Страница:
>>>>
В теории относительности отпадает необходимость в эфире, присутствие которого, как показал эксперимент Майкельсона и Морли, невозможно обнаружить. Вместо этого теория относительности требует от нас фундаментального изменения наших представлений о пространстве и времени. Мы должны признать, что время не является чем-то совершенно отдельным от пространства, но образует с ним единое целое под названием пространство-время. Эти идеи не так то легко переварить. Физикам потребовалось несколько лет, чтобы окончательно признать теорию относительности. То, что Эйнштейн смог придумать такую теорию, свидетельствует о его потрясающем воображении. А то, что он смог делать из нее надлежащие выводы, несмотря на их кажущуюся противоречивость, свидетельствует о его уверенности в своих логических построениях.
<<<<
(Данные о расположении слов и элементов)
>>>>
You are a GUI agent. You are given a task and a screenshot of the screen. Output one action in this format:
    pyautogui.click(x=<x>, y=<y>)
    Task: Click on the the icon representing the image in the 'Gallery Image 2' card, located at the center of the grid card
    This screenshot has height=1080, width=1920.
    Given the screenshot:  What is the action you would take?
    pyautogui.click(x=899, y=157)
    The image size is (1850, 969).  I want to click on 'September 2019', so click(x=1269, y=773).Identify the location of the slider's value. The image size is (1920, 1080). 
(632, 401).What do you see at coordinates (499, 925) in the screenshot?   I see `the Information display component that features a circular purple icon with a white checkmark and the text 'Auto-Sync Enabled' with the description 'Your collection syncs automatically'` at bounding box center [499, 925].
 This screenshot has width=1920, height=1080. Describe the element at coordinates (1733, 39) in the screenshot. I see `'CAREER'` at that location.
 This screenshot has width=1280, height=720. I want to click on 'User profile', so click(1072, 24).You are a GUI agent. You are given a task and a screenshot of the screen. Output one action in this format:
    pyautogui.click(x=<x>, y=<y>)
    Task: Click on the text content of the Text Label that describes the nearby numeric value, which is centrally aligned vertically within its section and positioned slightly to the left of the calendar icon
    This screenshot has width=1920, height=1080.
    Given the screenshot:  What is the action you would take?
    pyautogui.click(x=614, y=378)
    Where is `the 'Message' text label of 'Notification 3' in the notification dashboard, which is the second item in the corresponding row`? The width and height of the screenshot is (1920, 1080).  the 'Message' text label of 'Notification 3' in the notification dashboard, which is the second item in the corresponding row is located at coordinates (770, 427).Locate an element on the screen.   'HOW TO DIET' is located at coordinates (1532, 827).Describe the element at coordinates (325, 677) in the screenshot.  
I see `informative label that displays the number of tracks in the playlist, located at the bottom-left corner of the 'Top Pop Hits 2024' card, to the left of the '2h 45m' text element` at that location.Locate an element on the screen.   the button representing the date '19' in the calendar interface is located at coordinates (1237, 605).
<<<<
Выпишите без изменений отрывок из текста о теории относительности: начните с того места, где стоят слова «В теории относительности», и остановитесь после слов «своих логических построениях.».

В теории относительности отпадает необходимость в эфире, присутствие которого, как показал эксперимент Майкельсона и Морли, невозможно обнаружить. Вместо этого теория относительности требует от нас фундаментального изменения наших представлений о пространстве и времени. Мы должны признать, что время не является чем-то совершенно отдельным от пространства, но образует с ним единое целое под названием пространство-время. Эти идеи не так то легко переварить. Физикам потребовалось несколько лет, чтобы окончательно признать теорию относительности. То, что Эйнштейн смог придумать такую теорию, свидетельствует о его потрясающем воображении. А то, что он смог делать из нее надлежащие выводы, несмотря на их кажущуюся противоречивость, свидетельствует о его уверенности в своих логических построениях.